Il avait l'impression d'avoir basculé depuis quelques temps, Enoch. Sans savoir ni quand, ni comment, et encore moins où il avait basculé. Mais la sensation que son corps était parti en même temps que sa psyché dans des abimes jusqu'alors inconnus ne le quittait pas. Son instinct avait cessé de siffler derrière ses tympans, synonyme que la situation n'était pas si dangereuse que ça. Ni noirceur ni danger, seulement la sensation que quelque chose de différent était en train de se produire. L'impression qu'un avenir aussi pouvait potentiellement se produire. Une impression illusoire qu'il n'avait plus ressentie depuis des années, un substrat d'espoir qu'il avait cru disparu en même temps que Ruth. Et pourtant une paire d'yeux glaciers et une soirée d'anniversaire plus que déroutante avaient suffi à raviver cette sensation au creux de sa poitrine. Comme une forme de chaleur diffuse et impossible à nommer, mais constante et agréable. Changeante, forte comme une fièvre à proximité de Saul. Brûlante comme un nerf arraché, lorsque ce dernier n'était pas là. A trop tâtonner, il ne savait plus comment nommer tout ça. Y préférait le terme fascination pour ne pas avoir à s'avouer que personne ne mettait le Chasseur dans cet état.
Tout autant qu'il savait que personne n'y parviendrait aussi bien que Saul Marsh.

Beaucoup de choses s'étaient dites, passées, murmurées peau contre peau, depuis son anniversaire. Un accord tacite aux allures d'engagement avait été évoqué puis plus personne n'en avait jamais parlé. Signé ou non, ils avaient fini par se revoir. Encore. Puis une fois de plus. Puis une autre. A compter les soupirs comme autant de promesses de se retrouver, et l'envie leur rongeant les reins un peu plus à chaque journée passée loin de l'autre. Les services au Tartarus, le regard perdu sur les rapts de Soledad Blackwell, étaient le meilleur moment pour tenter de poser des termes ou des définitions sur ce qu'il était en train de vivre de son côté. D'éprouver, mais il était encore bien loin de s'admettre tout ce qu'il ressentait en compagnie de Saul Marsh sinon que c'était agréable. C'était bien plus que ça. Lorsque son esprit s'était mis à le lui affirmer, en réponse à ses propres convictions, Enoch avait fini par comprendre qu'il avait bel et bien basculé.

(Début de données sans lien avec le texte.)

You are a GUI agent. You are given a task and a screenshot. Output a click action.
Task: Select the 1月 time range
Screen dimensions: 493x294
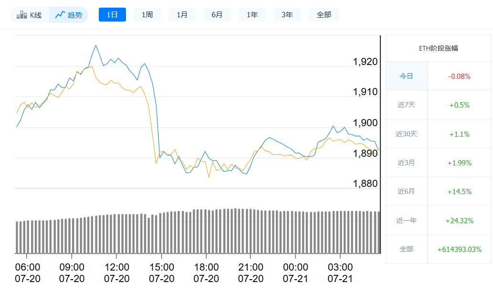pos(182,14)
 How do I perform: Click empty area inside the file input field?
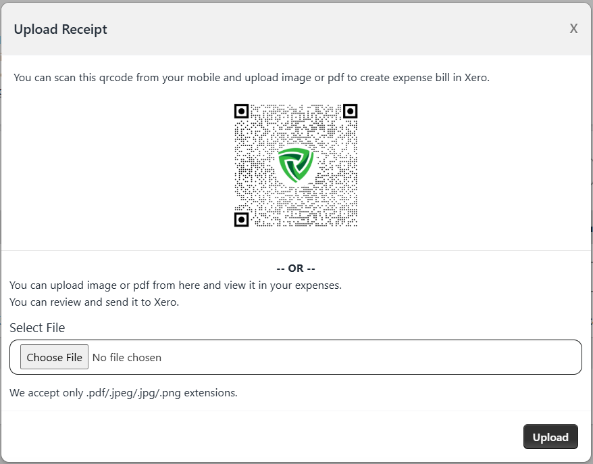pyautogui.click(x=371, y=357)
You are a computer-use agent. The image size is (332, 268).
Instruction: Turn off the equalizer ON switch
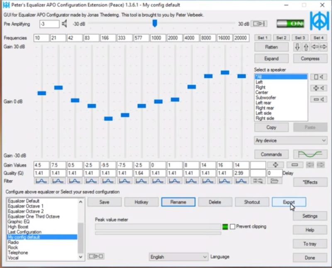290,24
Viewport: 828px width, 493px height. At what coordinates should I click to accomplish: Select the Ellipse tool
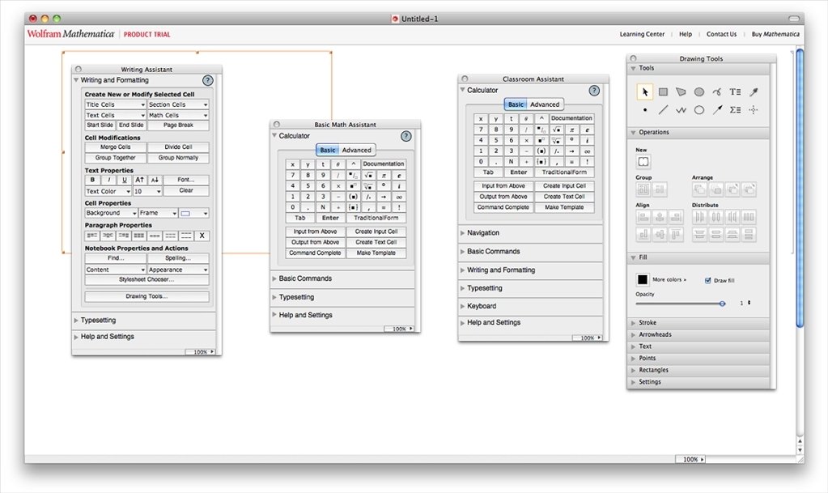pyautogui.click(x=699, y=91)
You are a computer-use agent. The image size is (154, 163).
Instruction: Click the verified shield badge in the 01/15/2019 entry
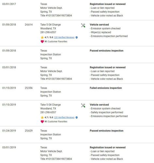[77, 117]
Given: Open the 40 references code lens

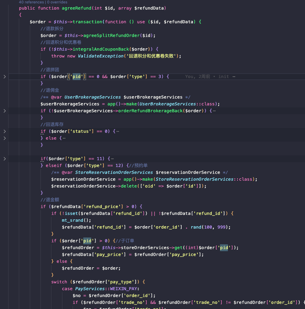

Il était temps de faire quelque chose. De tout étouffer dans l'œuf, le poussin avec, ou de s'avouer battu à son propre jeu. Le doute persistait toujours quant à la nature de Saul Marsh. Et si Enoch s'était convaincu que les lèvres ourlées dont il sentait encore la caresse n'étaient pas capable de le dévorer séance tenante, il avait remarqué suffisamment d'incidences qui lui avaient fait comprendre que quelque chose n'était pas "normal". Peut-être était-ce pour cela qu'il avait appris à apprécier autant le Tartarus, dans le fond. La norme devenue concept, la notion d'inhumanité pouvait être chassée des cœurs et des consciences. Le droit de s'aimer reprenait ses lettres de noblesses, et ses lèvres tout leur droit sur celles de Saul Marsh. Ou tout simplement parce qu'il aimait être distrait de son propre boulot, mais ceci était un tout autre débat.

La tête vissée au creux de ses épaules, il revenait justement de chez Saul. Il n'était plus nécessaire de se poser la question de qui avait initié le jeu le premier, pour occasionner ce genre de retrouvailles. L'étreinte avait encore laissé ses traces sur le corps du Chasseur, mais il ne la regrettait pour rien au monde. Son unique regret, maintenant qu'il approchait de son quartier résidentiel, c'était que Saul ait eu une obligation qui l'empêchait de passer la soirée en sa compagnie. Certaines pouvaient être outrepassées. D'autres, par contre...
Il aurait pu ne pas remarquer la silhouette élancée, sombre, logée non loin de son pallier. L'aurait même évitée souplement sans lui adresser la parole, pour peu qu'il n'ait pas reconnu immédiatement à qui elle appartenait. Toute la douce chaleur qui occupait son corps jusqu'à présent s'évanouit aussitôt. L'air glacial d'Exeter s'engouffra aussi sec sous ses vêtements.

Merde.

-Michael.

Sourcils froncés, il gravit les marches pour rejoindre la porte d'entrée de sa maison de ville, la clé au bout des doigts. Le bout des doigts bleu, non pas de froid mais bien de frustration, alors qu'il tournait le sésame dans la serrure. Il ne s'attendait pas à son frère. Tout comme Michael avait toutes les raisons du monde d'être devant chez lui, la première étant ses absences.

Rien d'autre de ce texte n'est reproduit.